A weight bore down on him, it always had. During his youth he'd attempt to question his peers about it, to see if they had it too, but whenever he'd try, they'd get confused. So he wasn't sure if he was the only one, or if he was just bad at asking in a way they understood. What he was sure of, is that a single swig somehow relieved him from that ever present burden of being, for a while at least.
His proclivity was widely known, but seldom thought of by anyone else. During his binge days he would quarantine away from others, either on long solitary walks or just collapsed onto the floor of his home.
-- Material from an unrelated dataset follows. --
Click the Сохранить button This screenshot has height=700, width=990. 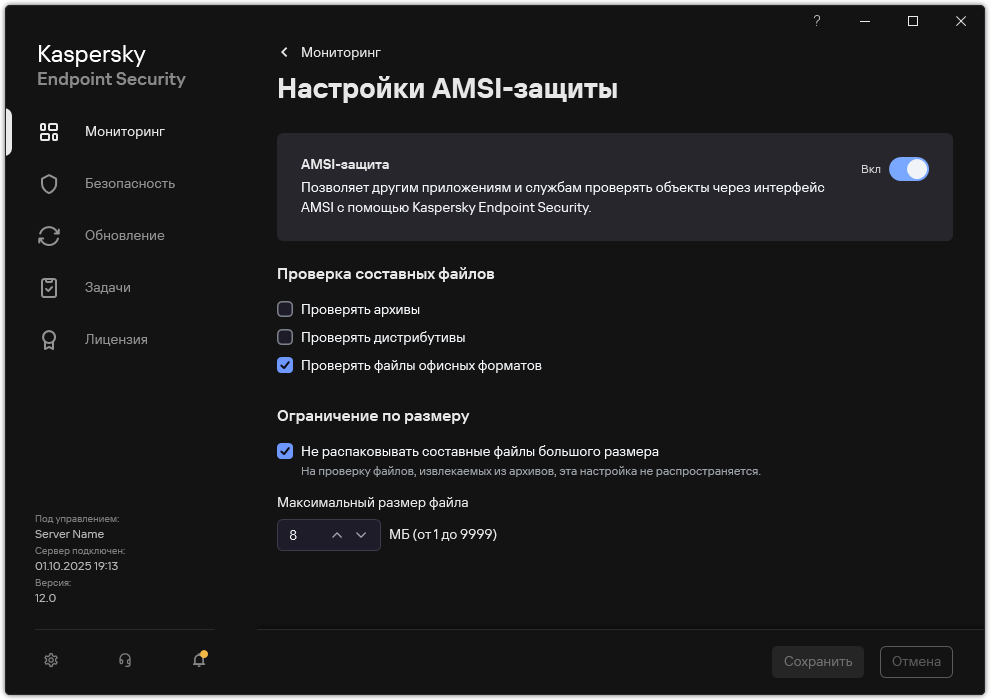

No anger or belligerence was amplified in him by the practice, only a calming relief deceitfully suggesting that this time his peace would be lasting.
Two others would join him a couple times per season just for novelty's sake. But neither of them carried the weight like Bridan did, and they especially didn't understand his need for the lightness that nothing else provided. He always had a little on his person, enough for a taste for when his thoughts got too thick. But the binge days were what drove him. Most people worked four days on and used the following two to tend to minor projects or just rest entirely. Bridan only had one project, which he attended to as dutifully as a soldier preparing for battle. His binge would begin at the conclusion of his fourth work day, and continue until dusk on his second rest day, at which point he'd chug as much lightly-salted water as he could stomach to dampen his sickness the following morning.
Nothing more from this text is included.